A Repórter Brasil mostrou na semana passada que duas comunidades próximas a lavouras de frutas no Ceará – Tomé, em Limoeiro do Norte, e Assentamento Maceió, em Itapipoca – continuam registrando mortes de crianças que poderiam ser atribuídas à exposição aos agrotóxicos, mas que não são investigadas por órgãos de vigilância.
Para Cecília Gomes, o Maranhão tem sido palco de uma disputa territorial e de uma “corrida por bens naturais”. Segundo os dados do CPT, o Matopiba registrou um aumento em diversas formas de violência. O desmatamento ilegal teve crescimento de 16%, a destruição de roçados, de 30%, as ameaças de despejo aumentaram em 60% e as ameaças de expulsão saltaram 150%.
Nessa região, diferentemente do registrado no Amacro e na Amazônia Legal, também houve aumento na quantidade de vítimas de violência contra a pessoa.
Vítimas e causadores
Os posseiros, ou seja, famílias de comunidades tradicionais que ainda não têm a titulação da terra, foram as maiores vítimas dos conflitos por terra (235), seguidos por povos indígenas (220), quilombolas (116) e sem-terra (92), revelam os dados.
Já em relação aos causadores da violência, a CPT aponta os fazendeiros (339) como principal força, seguidos por empresários (137), governo federal (88), governos estaduais (44) e grileiros (33).
Em relação aos conflitos por água, as maiores vítimas foram os povos indígenas (35 casos). Em seguida, vêm os quilombolas (24), posseiros (21), ribeirinhos (18) e pescadores (13). Nessa categoria, os causadores das violências são os empresários (32), fazendeiros (26), hidrelétricas (23), mineradoras (19) e governo federal.
Áreas de Cerrado na Bahia ocupadas por plantações de soja (Foto: Fernando Martinho/Repórter Brasil)
Trabalho escravo
Segundo o levantamento da CPT, o primeiro semestre de 2024 apresentou uma redução significativa do número de casos de trabalho escravo e pessoas resgatadas, após três anos consecutivos de crescimento.
Foram 59 casos e 441 trabalhadores rurais resgatados, em comparação a 98 casos e 1.395 resgatados em 2023.

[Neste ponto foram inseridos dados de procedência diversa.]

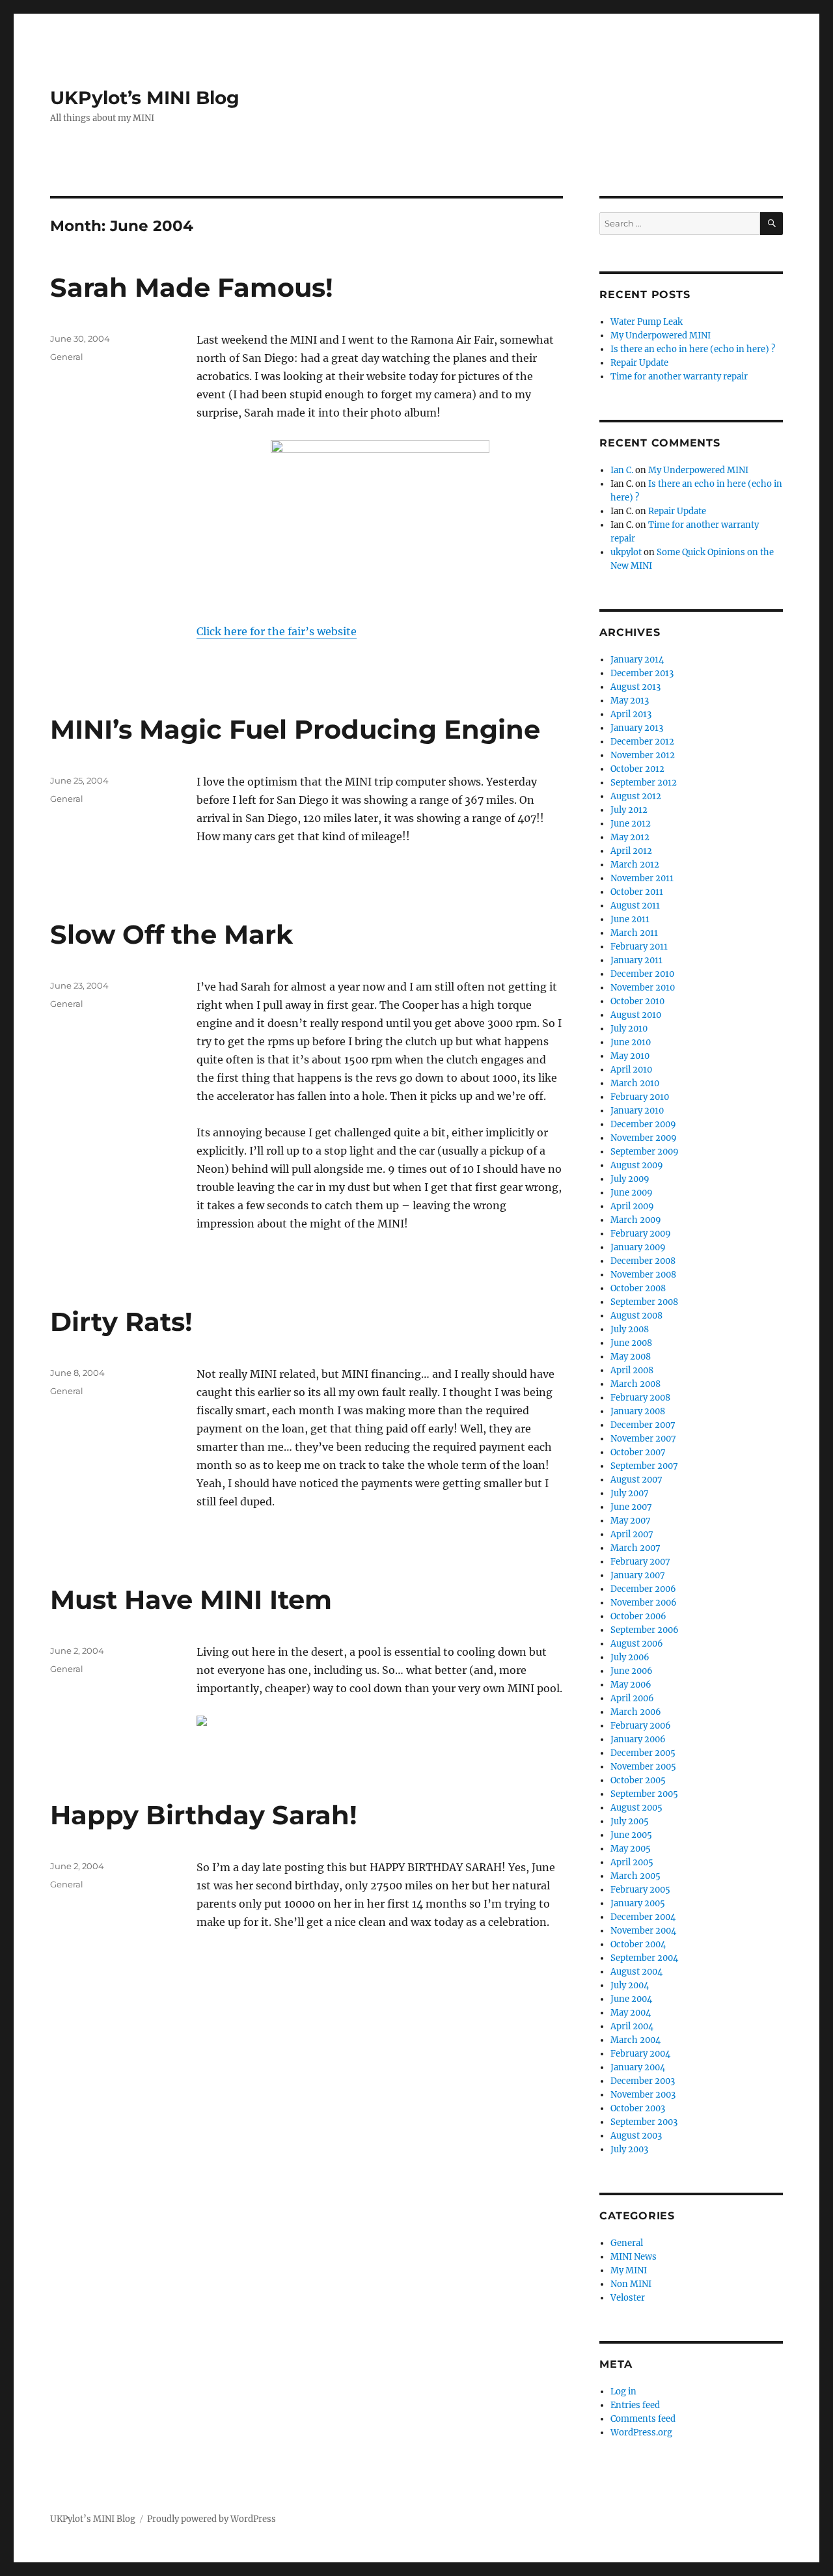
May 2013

As atividades com maior concentração de pessoas resgatadas foram as lavouras permanentes (209), desmatamento (75), mineração (70), produção de carvão vegetal (44) e a pecuária (39), números que demonstram “a grande contribuição do agronegócio e da mineração para a perpetuação do trabalho análogo à escravidão”, diz a CPT.
Crise climática
Embora não contem como violência do campo, a CPT levantou dados sobre os impactos sentidos pelas comunidades camponesas, quilombolas e indígenas em três eventos relacionados à crise climática: enchentes na região Sul, secas na Amazônia e incêndios em todo o país.

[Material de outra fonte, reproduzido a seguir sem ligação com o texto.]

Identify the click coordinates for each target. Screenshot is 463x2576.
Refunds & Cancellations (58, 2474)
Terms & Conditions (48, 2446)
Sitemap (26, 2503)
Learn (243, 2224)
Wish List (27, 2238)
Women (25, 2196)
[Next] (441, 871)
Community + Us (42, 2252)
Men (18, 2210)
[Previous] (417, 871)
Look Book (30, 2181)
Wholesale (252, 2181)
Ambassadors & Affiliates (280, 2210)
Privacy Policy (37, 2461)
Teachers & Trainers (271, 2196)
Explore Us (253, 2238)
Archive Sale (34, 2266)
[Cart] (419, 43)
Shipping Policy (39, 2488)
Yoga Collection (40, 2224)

No Rio Grande do Sul, mais de 300 famílias camponesas, 145 comunidades quilombolas e nove aldeias do povo Guarani foram afetadas. Em relação aos incêndios, os povos indígenas foram os que mais sofreram. Ao todo, 37% dos casos de desmatamento ilegal registrados foram em territórios indígenas. Segundo a CPT, fazendeiros foram responsáveis por metade dos casos identificados de incêndios criminosos.